En plus, les activités de réusinage sont normalement intégrées dans un kata. Le fait de travailler en petits pas peut faire en sorte que la dette technique s’accumule. Les IDE facilitent l’application des activités de réusinage. Un langage fortement typé comme Java permet d’avoir plus de fonctionnalités automatisées de réusinage dans un IDE qu’un langage dynamique comme JavaScript ou Python. Une activité de base de réusinage est le renommage d’une variable ou d’une fonction. Le réusinage rend le code plus facile à comprendre et à maintenir.

10.1.1 Exemple de kata TDD FizzBuzz

L’inspiration de cet exercice vient de codingdojo.org.

Dans cet exercice, il faut écrire selon le développement piloté par les tests un programme qui imprime les nombres de 1 à 100. Mais, pour les multiples de trois, il faut imprimer Fizz au lieu du nombre et, pour les multiples de cinq, il faut imprimer Buzz. Pour les nombres étant des multiples de trois et de cinq, il faut imprimer FizzBuzz. Voici un exemple des sorties :

1
2
Fizz
4
Buzz
Fizz
7
8
Fizz
Buzz
11
Fizz
13
14
FizzBuzz
16
17
Fizz
19
Buzz
... etc. jusqu'à 100

10.1.1.1 Préalables

Il faut installer un IDE qui supporte les activités de réusinage (refactorings) comme Visual Studio Code, Eclipse, IntelliJ, etc., puis un cadriciel de test (JUnit, Mocha/Chai, Jest, unittest, etc.). Pour un exemple qui fonctionne en TypeScript, vous pouvez cloner le code à partir de ce dépôt.

10.1.1.2 Déroulement

Cet exercice peut se faire individuellement ou en équipe de deux. En équipe, une personne écrit le test, et l’autre écrit le code pour passer le test (c’est la variante ping-pong). Chaque personne réfléchit aux activités de réusinage éventuelles lorsque le projet est dans l’état vert (figure 10.1). Les membres de l’équipe peuvent changer de rôle (testeur ou testeuse, codeur ou codeuse) après un certain nombre d’étapes, ou après avoir terminé le kata entier.

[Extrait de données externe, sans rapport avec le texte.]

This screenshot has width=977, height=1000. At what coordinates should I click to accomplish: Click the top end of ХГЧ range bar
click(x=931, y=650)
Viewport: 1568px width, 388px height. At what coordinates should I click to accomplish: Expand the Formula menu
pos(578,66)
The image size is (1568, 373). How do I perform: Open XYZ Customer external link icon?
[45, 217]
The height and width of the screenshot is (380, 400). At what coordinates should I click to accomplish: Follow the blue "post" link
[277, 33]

Pour respecter la philosophie de petits pas, il vaut mieux :

  • ne lire que l’étape courante ;
  • ne travailler que sur l’étape courante ;
  • ne faire que les tests avec les entrées valides.

10.1.1.3 Kata pour FizzBuzz

Les étapes sont simples et précises. Il s’agit de créer une classe ayant une méthode acceptant un entier et retournant une valeur selon les exigences de FizzBuzz décrites plus haut.

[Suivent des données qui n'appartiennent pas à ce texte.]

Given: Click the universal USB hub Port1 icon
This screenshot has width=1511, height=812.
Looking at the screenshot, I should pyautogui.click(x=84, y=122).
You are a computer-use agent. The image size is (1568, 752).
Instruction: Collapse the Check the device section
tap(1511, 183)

  1. Un argument de 1 retourne 1.

  2. Un argument de 2 retourne 2.

  3. Un argument de 3 retourne Fizz.

  4. Un argument de 6 retourne Fizz.

  5. Un argument de 5 retourne Buzz.

  6. Un argument de 10 retourne Buzz.

  7. Un argument de 15 retourne FizzBuzz.

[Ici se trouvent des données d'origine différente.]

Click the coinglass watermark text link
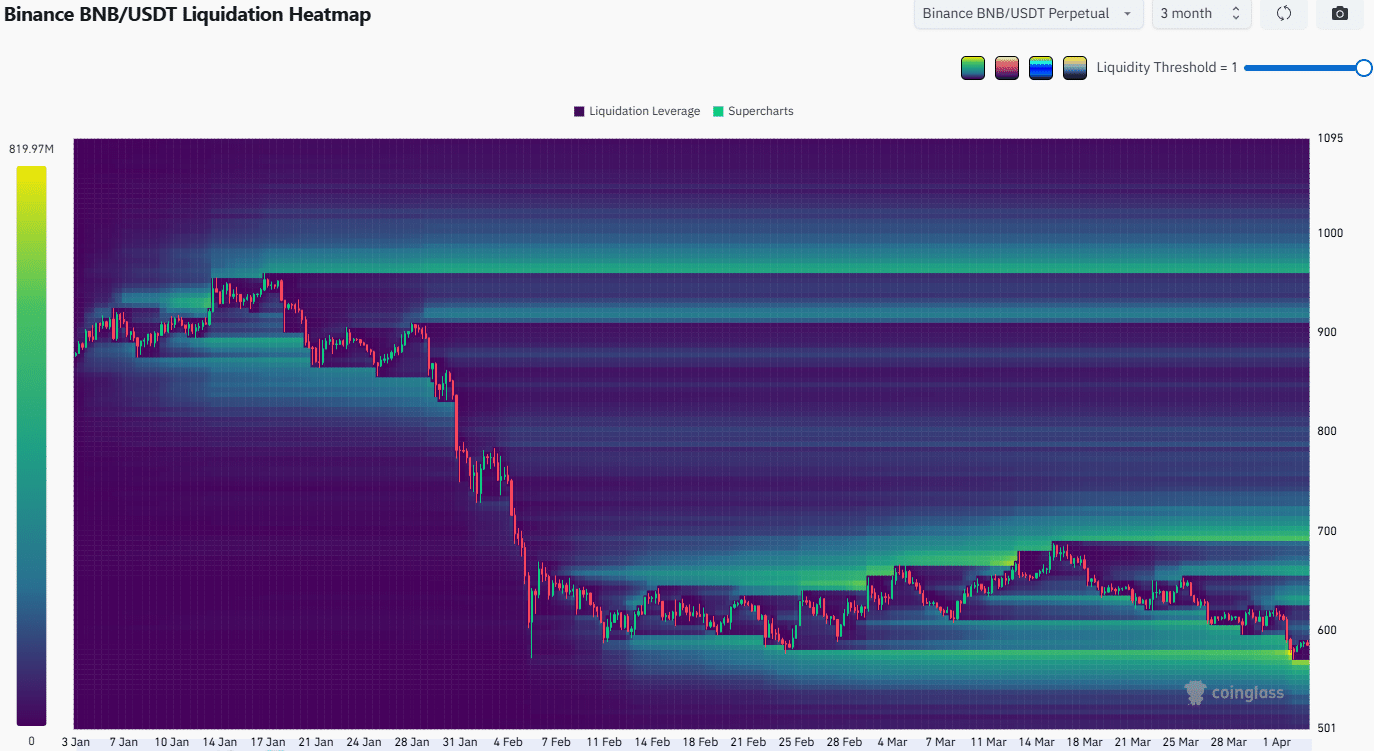 tap(1248, 692)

  8. Un argument de 30 retourne FizzBuzz.

  9. Supporter des exigences qui évoluent. Attention aux conflits dans les exigences :

    1. Il faut imprimer Fizz au lieu du nombre si le nombre est un multiple de 3 ou contient un 3 (ex. : 13 → Fizz).
    2. Il faut imprimer Buzz au lieu du nombre si le nombre est un multiple de 5 ou contient un 5 (ex. : 59 → Fizz).
    3. Il faut imprimer FizzBuzz si le nombre est un multiple de 5 et de 3 ou contient un 5 et un 3 (ex. : 53 → FizzBuzz).